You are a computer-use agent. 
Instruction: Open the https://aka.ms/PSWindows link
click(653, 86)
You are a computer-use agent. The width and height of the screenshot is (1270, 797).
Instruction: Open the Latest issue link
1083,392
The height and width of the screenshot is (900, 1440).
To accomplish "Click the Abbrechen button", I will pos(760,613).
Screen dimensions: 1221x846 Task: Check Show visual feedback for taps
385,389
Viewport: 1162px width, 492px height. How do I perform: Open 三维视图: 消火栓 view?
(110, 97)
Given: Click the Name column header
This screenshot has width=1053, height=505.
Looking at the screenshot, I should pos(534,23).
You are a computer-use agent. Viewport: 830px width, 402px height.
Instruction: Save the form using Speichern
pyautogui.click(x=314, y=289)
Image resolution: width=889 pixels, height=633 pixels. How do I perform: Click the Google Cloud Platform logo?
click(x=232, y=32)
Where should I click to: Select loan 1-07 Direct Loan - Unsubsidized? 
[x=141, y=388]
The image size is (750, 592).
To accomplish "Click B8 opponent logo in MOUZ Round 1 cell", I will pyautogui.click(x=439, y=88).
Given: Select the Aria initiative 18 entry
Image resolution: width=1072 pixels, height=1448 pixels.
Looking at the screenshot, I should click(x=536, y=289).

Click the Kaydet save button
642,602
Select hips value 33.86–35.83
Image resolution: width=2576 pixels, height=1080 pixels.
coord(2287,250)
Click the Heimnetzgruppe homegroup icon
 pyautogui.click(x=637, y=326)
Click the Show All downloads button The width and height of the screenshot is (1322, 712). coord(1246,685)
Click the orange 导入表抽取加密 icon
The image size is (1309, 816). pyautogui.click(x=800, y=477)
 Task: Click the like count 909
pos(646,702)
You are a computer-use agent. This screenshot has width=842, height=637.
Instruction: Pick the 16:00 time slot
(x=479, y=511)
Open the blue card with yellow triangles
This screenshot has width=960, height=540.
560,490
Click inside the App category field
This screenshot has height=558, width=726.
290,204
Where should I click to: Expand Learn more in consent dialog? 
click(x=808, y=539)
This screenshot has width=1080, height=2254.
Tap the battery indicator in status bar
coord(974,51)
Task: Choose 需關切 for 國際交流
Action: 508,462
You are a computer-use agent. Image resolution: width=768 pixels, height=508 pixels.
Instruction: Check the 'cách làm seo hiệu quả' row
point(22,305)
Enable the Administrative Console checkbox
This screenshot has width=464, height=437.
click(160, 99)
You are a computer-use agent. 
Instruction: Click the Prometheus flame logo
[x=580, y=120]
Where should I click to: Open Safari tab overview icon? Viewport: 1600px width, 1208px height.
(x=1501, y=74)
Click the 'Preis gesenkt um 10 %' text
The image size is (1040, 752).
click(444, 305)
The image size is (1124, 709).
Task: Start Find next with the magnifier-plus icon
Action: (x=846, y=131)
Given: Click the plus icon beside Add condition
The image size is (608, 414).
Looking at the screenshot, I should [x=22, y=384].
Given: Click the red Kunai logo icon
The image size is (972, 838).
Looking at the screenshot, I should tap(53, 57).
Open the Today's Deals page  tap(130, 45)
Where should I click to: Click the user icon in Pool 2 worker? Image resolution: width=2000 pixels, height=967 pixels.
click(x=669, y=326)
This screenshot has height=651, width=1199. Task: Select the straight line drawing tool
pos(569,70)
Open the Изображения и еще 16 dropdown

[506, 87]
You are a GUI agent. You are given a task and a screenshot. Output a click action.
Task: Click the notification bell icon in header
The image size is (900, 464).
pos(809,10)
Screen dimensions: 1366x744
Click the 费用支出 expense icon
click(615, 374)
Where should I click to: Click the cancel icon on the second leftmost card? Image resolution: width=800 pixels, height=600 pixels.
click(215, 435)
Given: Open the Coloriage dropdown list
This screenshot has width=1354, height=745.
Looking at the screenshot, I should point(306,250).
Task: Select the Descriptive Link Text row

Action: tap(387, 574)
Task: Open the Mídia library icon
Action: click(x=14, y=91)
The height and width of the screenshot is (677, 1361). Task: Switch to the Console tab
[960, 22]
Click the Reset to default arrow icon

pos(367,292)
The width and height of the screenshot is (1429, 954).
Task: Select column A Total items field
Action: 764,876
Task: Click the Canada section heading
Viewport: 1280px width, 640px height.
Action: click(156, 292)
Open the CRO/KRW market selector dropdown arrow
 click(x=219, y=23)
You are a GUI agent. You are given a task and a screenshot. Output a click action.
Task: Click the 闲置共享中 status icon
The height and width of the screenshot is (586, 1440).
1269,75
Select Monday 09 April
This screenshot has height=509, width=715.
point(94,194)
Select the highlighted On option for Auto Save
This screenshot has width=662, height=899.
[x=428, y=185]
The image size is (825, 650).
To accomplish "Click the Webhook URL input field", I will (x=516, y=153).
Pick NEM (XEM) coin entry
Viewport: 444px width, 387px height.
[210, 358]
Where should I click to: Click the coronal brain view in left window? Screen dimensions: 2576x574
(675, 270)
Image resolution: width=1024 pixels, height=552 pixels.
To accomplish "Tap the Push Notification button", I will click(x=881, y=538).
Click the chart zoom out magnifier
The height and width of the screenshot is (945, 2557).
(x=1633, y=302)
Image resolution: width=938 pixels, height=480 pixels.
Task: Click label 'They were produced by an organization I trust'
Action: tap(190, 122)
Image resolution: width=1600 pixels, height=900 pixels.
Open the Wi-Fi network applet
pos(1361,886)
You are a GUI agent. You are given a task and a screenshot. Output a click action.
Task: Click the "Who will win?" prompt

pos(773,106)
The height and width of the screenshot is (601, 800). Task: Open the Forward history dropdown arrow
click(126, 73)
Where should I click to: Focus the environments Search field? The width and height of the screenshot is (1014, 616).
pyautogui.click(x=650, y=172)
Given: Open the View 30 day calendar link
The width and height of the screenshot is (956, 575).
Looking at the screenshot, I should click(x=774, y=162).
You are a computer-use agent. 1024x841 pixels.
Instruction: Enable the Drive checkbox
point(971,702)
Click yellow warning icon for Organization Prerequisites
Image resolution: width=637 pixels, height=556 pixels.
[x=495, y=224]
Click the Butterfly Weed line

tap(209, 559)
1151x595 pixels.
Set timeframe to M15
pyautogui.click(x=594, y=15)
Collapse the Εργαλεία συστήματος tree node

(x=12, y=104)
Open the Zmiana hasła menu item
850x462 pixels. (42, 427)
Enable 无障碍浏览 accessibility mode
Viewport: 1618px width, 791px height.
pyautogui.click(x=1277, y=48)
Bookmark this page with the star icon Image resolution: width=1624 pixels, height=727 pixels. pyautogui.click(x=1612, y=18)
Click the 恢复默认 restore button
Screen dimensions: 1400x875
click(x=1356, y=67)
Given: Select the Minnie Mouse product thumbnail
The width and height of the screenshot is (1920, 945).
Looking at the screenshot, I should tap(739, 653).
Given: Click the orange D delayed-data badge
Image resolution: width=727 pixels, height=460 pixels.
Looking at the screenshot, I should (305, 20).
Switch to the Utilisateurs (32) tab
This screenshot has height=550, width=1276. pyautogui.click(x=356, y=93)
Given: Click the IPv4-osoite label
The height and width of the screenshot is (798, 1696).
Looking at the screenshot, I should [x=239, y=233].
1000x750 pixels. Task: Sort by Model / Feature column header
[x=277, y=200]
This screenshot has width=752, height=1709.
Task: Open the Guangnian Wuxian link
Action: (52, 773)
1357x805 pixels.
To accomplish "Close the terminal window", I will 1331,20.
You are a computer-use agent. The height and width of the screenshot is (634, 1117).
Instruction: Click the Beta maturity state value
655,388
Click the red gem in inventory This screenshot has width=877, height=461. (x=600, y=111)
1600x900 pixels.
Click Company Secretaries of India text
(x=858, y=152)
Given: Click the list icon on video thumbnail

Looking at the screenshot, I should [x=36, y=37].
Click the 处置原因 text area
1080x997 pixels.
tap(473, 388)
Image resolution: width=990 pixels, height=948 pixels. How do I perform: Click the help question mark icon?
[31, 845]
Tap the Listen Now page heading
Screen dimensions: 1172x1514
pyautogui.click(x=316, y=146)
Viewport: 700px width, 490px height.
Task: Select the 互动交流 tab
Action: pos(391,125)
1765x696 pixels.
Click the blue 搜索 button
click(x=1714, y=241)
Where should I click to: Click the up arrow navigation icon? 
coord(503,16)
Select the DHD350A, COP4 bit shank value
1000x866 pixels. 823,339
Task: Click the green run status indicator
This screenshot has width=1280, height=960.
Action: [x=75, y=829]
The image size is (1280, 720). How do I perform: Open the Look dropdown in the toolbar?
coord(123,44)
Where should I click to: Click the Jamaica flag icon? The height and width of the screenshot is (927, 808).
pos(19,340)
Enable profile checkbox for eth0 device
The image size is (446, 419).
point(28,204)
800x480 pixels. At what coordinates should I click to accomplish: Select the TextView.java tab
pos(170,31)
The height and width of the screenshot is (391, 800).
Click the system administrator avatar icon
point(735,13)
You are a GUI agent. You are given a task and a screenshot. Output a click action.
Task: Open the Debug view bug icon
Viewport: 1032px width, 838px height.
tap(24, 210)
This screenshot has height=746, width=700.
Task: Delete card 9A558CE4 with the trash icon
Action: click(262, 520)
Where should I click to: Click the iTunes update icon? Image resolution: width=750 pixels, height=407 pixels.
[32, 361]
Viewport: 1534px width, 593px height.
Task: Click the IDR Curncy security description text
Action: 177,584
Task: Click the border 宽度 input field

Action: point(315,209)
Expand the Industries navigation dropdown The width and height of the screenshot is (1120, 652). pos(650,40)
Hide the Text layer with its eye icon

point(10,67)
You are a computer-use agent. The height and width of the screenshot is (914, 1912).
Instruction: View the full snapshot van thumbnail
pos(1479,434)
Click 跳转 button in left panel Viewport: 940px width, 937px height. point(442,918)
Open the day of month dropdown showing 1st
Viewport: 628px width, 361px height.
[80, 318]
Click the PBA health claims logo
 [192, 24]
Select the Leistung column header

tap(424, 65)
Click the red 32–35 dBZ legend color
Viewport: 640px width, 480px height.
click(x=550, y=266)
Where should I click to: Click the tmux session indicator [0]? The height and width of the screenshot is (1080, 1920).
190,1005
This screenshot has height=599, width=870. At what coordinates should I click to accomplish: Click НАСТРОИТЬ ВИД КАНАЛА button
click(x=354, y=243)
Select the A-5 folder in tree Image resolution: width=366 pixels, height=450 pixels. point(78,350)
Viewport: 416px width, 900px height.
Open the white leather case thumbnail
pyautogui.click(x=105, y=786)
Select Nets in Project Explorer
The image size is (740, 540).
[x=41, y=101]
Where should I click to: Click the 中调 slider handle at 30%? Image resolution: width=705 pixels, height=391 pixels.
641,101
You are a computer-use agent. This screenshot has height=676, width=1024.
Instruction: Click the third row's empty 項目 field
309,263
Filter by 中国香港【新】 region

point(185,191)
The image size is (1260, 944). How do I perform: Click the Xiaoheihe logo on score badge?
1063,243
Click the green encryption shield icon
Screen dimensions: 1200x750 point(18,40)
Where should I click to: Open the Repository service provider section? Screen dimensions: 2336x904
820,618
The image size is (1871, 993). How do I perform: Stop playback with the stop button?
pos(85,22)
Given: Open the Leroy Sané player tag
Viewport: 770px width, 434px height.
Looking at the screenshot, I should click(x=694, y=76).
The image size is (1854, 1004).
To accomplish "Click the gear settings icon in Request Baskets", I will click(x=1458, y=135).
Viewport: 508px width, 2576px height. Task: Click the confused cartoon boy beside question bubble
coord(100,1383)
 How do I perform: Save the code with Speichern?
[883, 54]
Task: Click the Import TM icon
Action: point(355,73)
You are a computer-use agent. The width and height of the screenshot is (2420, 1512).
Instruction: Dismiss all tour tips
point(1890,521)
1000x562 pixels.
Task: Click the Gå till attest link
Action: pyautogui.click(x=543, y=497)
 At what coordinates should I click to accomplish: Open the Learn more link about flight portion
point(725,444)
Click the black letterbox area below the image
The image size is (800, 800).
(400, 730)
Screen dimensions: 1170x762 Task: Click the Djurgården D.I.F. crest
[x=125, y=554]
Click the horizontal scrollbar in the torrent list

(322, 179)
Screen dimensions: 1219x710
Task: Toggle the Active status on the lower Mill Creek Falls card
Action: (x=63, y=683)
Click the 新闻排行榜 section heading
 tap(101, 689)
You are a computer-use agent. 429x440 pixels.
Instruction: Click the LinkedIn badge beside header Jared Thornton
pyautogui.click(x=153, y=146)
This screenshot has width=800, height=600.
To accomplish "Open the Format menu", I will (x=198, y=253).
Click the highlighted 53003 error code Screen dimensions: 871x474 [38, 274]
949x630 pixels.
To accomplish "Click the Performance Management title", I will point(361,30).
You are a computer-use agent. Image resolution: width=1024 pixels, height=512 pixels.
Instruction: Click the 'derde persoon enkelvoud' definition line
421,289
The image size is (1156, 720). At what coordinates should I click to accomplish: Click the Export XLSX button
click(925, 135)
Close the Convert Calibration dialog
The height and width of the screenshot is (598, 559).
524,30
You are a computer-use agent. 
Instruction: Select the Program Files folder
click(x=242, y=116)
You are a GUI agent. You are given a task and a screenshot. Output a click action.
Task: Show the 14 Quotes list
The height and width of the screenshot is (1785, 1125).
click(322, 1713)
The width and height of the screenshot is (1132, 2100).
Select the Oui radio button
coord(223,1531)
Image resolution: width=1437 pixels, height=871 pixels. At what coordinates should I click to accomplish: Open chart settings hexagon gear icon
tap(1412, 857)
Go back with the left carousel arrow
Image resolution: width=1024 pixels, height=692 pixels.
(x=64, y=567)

Exercise requirements: Report only the number of lines in the data above that contain "entry".

Task output: 2